What to work on: List every post in the memory-module forum thread below, in order, with its author and date.

Selected text:
* begin *

# Memory Mods?



## Fragum (Dec 18, 2007)

This has probably been posted already...

Are there any PM's in the memory modules (see image)


----------



## lazersteve (Dec 18, 2007)

Fragum,

The jury is still out for conclusive yield data on the black chips, but rumor has it that an average is from zero to 1 gram per pound in general for plactic pack ics. This figure may be a combination of PMs, not exclusively one PM in particular. I haven't performed any yield tests of my own.

I can tell you that the monolithic capacitors on the memory sticks do contain PGMs (mostly palladium) especially those manufactured prior to 1992.

Steve


----------



## Fragum (Dec 19, 2007)

Thank you sir!


----------



## keith (Dec 22, 2007)

HI,
today i was cutting some finger off memory sticks, I have some small ones about 2.5 to 3 inches long and it looks as if the green board has gold looking stuff all through it. Does it?

keith


----------



## lazersteve (Dec 22, 2007)

Here's a link to an old post on the subject of gold traces:

http://goldrefiningforum.com/phpBB3/viewtopic.php?p=1796#1796

Read through the whole post you'll find a lot of good stuff in that one.

Steve


----------

* end *

Records excerpted from a collection
* begin *

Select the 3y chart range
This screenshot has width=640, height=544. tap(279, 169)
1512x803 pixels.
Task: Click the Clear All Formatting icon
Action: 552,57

* end *

Exercise response:
1. Fragum, Dec 18, 2007
2. lazersteve, Dec 18, 2007
3. Fragum, Dec 19, 2007
4. keith, Dec 22, 2007
5. lazersteve, Dec 22, 2007